* [RECORDS FOR PROCESSING]

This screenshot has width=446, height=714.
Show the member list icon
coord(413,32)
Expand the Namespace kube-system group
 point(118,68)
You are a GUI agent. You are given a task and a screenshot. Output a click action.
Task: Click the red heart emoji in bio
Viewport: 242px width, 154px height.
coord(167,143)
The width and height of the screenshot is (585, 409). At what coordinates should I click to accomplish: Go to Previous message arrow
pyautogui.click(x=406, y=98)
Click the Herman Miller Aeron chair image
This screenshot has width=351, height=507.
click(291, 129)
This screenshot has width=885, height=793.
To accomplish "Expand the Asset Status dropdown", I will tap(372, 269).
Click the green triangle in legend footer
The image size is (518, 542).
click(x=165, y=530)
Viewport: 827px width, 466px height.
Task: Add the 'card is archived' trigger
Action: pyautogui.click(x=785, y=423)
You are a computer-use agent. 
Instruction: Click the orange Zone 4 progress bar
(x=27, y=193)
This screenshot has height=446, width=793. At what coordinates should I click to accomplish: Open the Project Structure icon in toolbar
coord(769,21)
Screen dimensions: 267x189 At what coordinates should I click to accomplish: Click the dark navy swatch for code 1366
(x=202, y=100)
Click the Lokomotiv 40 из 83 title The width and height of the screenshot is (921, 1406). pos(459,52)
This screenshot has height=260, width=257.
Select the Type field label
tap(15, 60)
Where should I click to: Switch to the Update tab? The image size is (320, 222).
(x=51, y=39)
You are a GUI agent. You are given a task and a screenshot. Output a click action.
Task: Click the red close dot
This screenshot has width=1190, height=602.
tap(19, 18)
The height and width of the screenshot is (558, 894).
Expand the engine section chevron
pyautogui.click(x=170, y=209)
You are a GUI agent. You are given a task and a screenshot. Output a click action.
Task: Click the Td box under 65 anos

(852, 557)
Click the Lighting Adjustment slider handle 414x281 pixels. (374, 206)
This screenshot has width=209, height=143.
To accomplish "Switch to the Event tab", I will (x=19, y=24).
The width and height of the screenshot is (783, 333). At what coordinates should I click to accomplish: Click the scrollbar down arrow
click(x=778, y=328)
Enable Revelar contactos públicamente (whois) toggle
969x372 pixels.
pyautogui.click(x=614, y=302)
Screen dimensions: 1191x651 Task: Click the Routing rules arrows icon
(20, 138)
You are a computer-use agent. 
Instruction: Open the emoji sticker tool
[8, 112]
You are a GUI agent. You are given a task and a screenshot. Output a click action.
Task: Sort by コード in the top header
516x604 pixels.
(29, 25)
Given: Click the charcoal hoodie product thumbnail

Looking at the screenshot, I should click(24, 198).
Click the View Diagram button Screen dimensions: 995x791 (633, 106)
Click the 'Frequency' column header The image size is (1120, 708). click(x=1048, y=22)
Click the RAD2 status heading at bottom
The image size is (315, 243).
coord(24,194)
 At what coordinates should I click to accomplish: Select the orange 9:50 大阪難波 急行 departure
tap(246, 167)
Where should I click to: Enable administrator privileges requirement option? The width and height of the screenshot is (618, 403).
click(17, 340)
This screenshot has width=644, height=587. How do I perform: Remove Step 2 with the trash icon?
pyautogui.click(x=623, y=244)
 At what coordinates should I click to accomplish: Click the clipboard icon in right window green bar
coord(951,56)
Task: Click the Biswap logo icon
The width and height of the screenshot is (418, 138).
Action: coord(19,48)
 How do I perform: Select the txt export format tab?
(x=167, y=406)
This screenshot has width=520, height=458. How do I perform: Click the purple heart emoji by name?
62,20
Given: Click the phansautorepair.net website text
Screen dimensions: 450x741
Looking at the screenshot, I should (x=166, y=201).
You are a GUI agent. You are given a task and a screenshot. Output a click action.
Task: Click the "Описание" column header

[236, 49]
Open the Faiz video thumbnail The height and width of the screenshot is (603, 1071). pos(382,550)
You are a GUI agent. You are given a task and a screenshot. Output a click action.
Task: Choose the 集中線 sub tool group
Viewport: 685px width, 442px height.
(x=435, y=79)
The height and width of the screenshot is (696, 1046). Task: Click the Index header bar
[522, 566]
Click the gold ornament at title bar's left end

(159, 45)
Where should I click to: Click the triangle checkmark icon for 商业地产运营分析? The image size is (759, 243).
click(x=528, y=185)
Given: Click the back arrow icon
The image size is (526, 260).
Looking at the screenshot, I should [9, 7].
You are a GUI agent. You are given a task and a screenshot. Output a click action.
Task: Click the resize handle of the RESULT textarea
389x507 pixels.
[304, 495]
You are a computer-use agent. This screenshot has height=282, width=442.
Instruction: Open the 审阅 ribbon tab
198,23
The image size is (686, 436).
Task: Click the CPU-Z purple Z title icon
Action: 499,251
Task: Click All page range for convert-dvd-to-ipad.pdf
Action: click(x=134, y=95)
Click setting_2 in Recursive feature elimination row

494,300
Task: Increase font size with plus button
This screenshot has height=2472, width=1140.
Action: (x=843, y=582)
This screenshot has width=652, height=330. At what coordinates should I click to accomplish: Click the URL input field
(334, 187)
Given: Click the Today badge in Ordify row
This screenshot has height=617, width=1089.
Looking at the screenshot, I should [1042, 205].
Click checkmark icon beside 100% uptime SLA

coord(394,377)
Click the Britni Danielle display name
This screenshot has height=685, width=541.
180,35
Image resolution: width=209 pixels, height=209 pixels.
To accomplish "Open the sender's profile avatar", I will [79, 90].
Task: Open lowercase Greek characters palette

* [INSTRUCTIONS FOR THE TASK]
Return only the lines between the one holding "Screen dimensions: 267x189" and the one holding "The height and width of the screenshot is (558, 894).", inclusive, exactly as they appear above.

* [COMPLETED EXERCISE]
Screen dimensions: 267x189 At what coordinates should I click to accomplish: Click the dark navy swatch for code 1366
(x=202, y=100)
Click the Lokomotiv 40 из 83 title The width and height of the screenshot is (921, 1406). pos(459,52)
This screenshot has height=260, width=257.
Select the Type field label
tap(15, 60)
Where should I click to: Switch to the Update tab? The image size is (320, 222).
(x=51, y=39)
You are a GUI agent. You are given a task and a screenshot. Output a click action.
Task: Click the red close dot
This screenshot has width=1190, height=602.
tap(19, 18)
The height and width of the screenshot is (558, 894).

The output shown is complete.